When a married woman commits adultery and later has a child, the paternity of her child may become a legal issue. While many states presume that the married woman's husband is the child's legal father, the biological father may still be able to establish his paternity and gain parental rights. The rights of the unmarried biological father and the procedures to establish those rights vary from state to state.
Though paternity rights depend on each state's laws, many states' statutes include a presumption that the mother's husband at the time of the child's birth, or her husband within 300 days preceding the birth, is the child's legal father. A presumed father may automatically have parental rights under state law. A presumed father with legal rights also generally has an obligation to pay child support if the parents separate. The presumed or legal father keeps his parental rights unless he, the mother and the biological father voluntarily acknowledge the biological father's paternity of the child, or unless a court issues an order stating that he is not the child's legal father.

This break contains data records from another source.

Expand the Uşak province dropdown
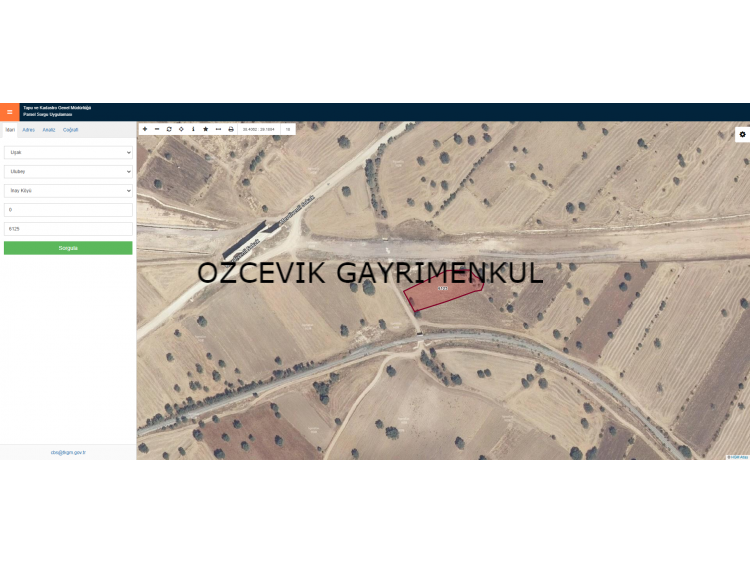 tap(68, 152)
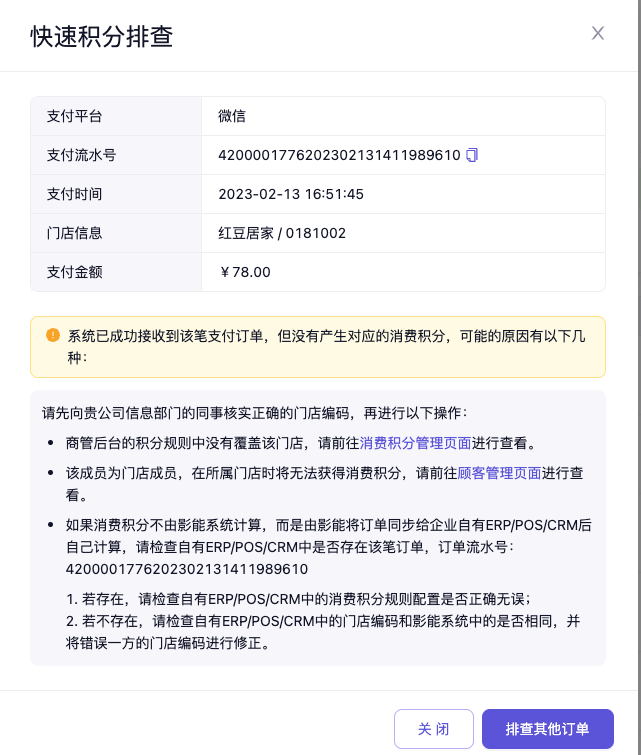641x755 pixels.
Task: Click the ￥78.00 payment amount
Action: coord(245,272)
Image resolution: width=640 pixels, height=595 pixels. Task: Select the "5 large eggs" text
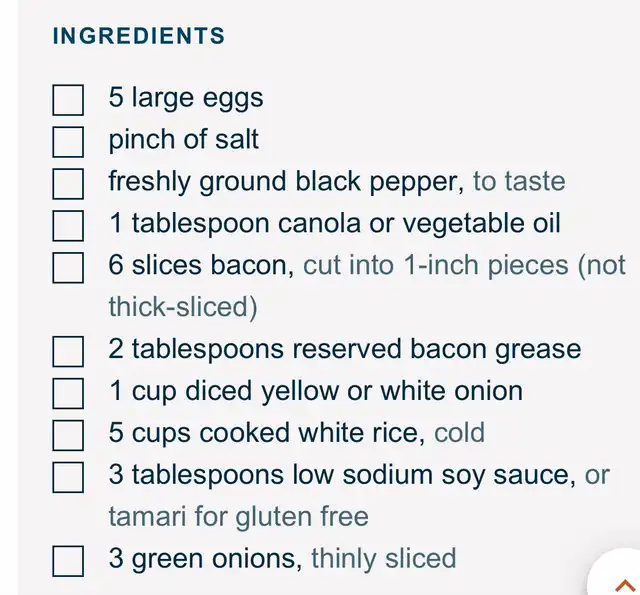[186, 98]
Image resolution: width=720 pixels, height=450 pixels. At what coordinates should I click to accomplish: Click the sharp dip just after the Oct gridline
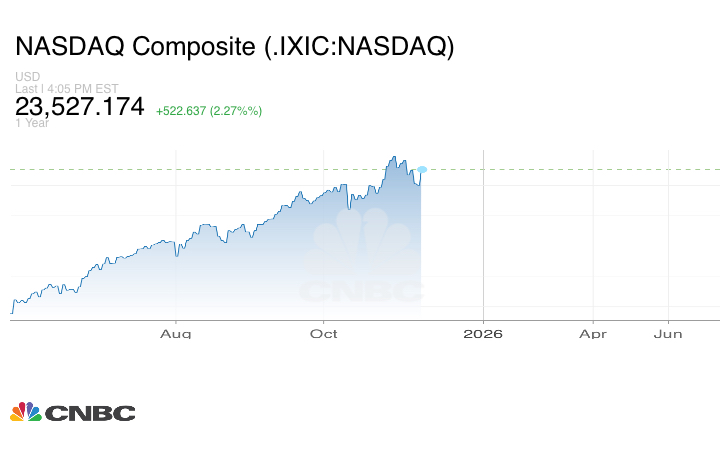(x=349, y=208)
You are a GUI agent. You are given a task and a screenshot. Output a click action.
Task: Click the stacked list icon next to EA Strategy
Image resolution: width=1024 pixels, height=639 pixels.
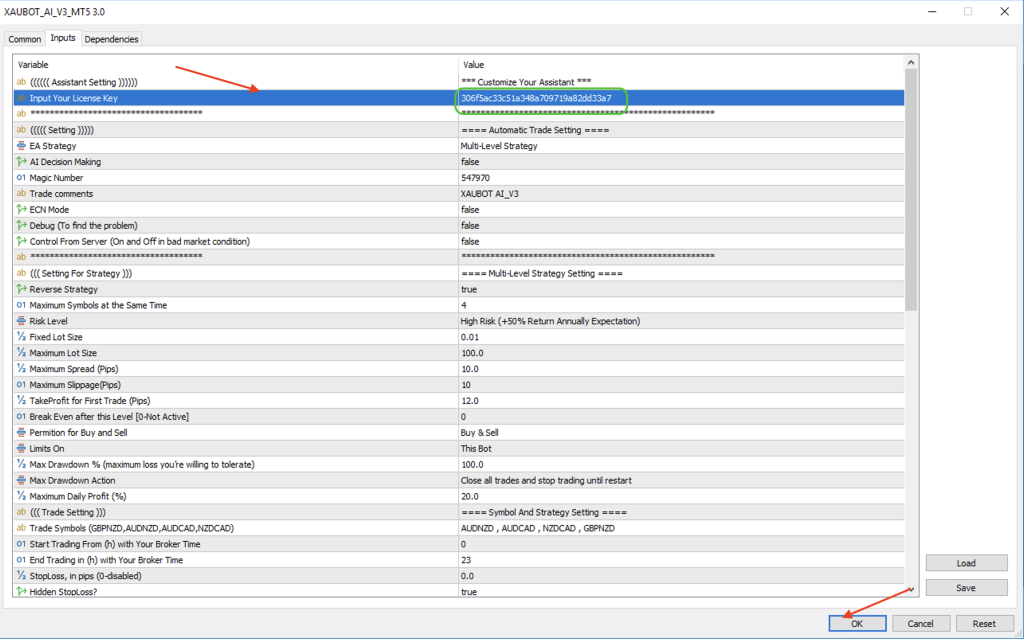click(x=19, y=145)
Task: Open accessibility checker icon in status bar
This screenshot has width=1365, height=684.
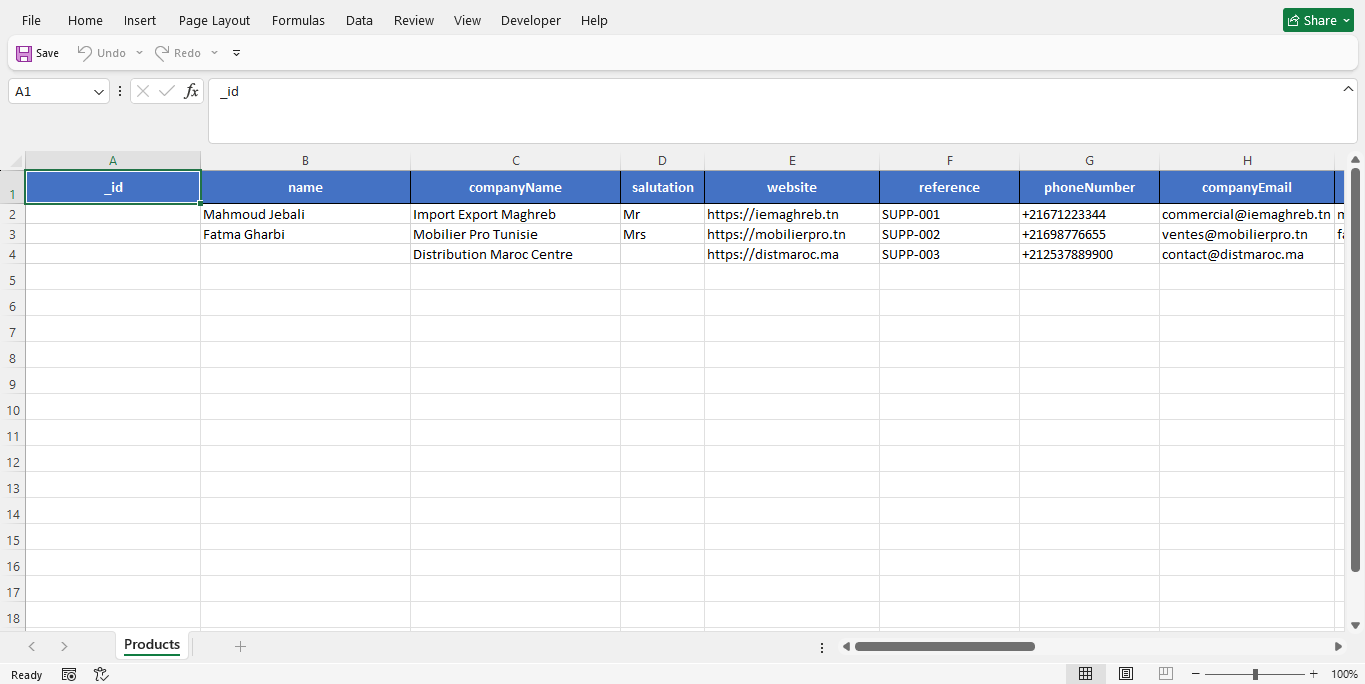Action: (101, 675)
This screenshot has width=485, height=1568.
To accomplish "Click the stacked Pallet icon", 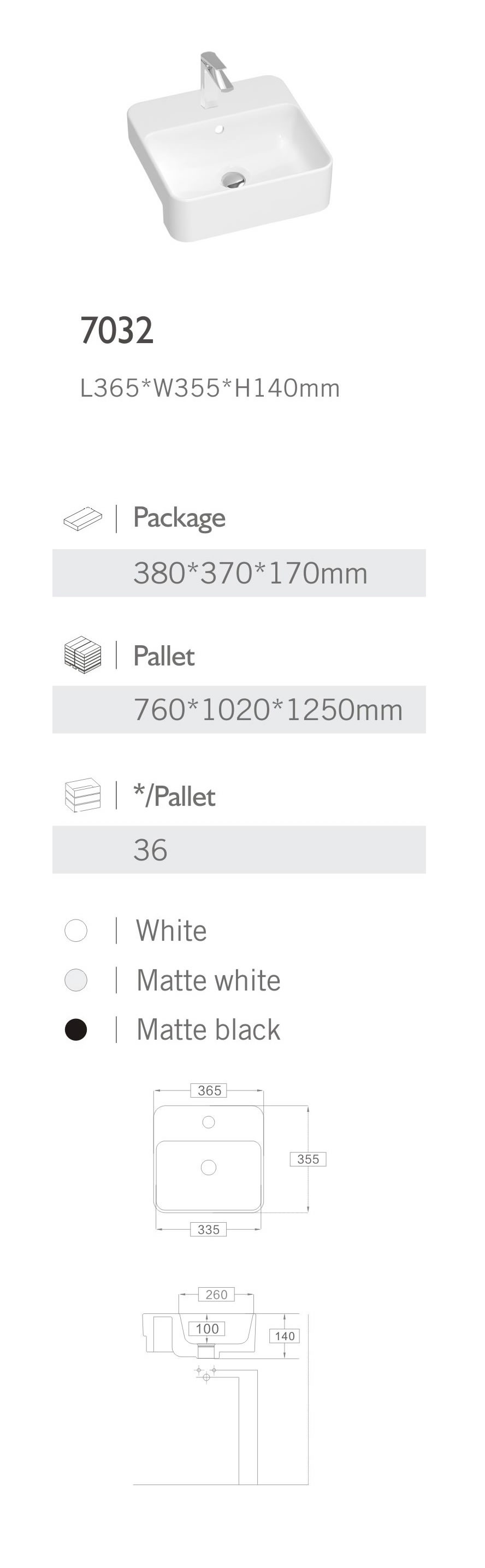I will pyautogui.click(x=82, y=654).
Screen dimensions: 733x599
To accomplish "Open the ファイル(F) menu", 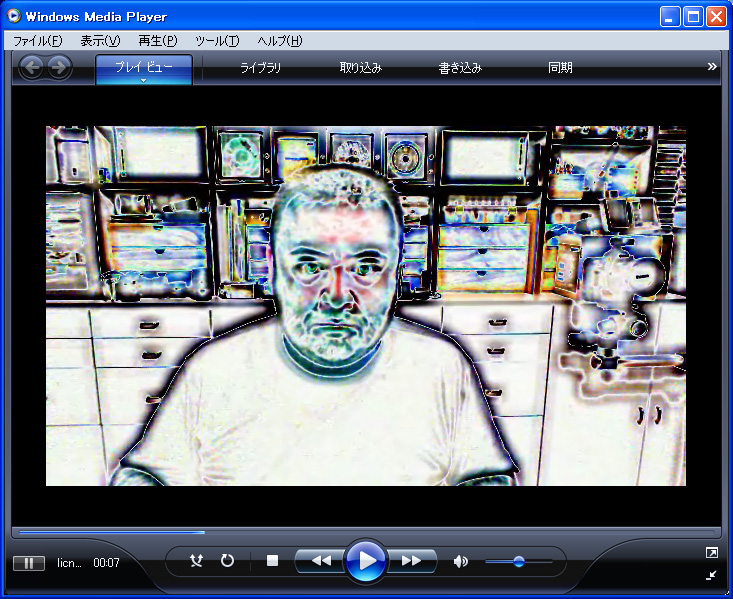I will [x=37, y=41].
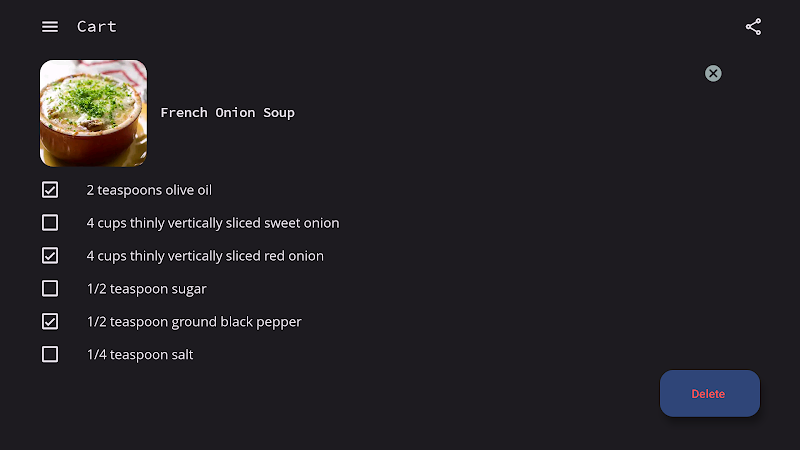Select the "2 teaspoons olive oil" text
800x450 pixels.
(x=149, y=190)
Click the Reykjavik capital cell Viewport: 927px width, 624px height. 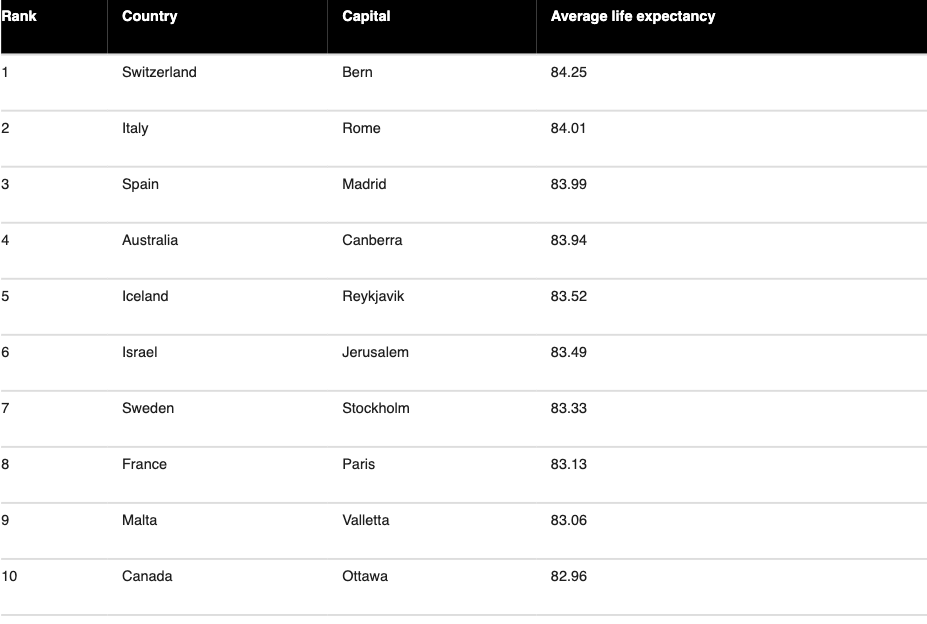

Biological Father's Rights
If a man believes that he is the biological father of a child born to a married woman, he may need to take action to establish his parental rights. If he does not take any legal action, such as by cooperating with the mother and her husband to sign an acknowledgment form or by filing a court case, many states will only confer rights on the mother's husband and prevent the biological father from gaining parental rights. A biological father should research the paternity laws of his own state or contact the local family law court to learn about the rights available to him under state law and the procedures required to gain those rights. Laws for individual states are summarized in "The Rights of Unmarried Fathers," published by the U.S. government's Child Welfare Information Gateway.
If the child's mother, the mother's husband, and the child's biological father all agree that the biological father should have parental rights, many states allow the three parties to sign a voluntary acknowledgment of paternity at the time of the child's birth. The mother's husband must usually complete a section of the acknowledgment form stating that he denies paternity of the child and consents to give up his parental rights. Once they have filed the completed acknowledgment form with the appropriate state agency, the biological father gains parental rights as well as an obligation to support the child financially. Whether the biological father's name will appear on the child's birth certificate, as opposed to the husband's name, depends on the timing of when the parties sign the acknowledgment form.
Action Initiated by One Parent
If not all three parties sign the form for a voluntary acknowledgment of paternity, the mother or biological father may need to initiate a separate legal action to identify the biological father and establish his rights. A biological father may need to open a case in state court to request a determination of the child's paternity. Depending on the laws of her state, the mother may also be able to open a paternity case to identify her child's biological father or request genetic testing through a state agency.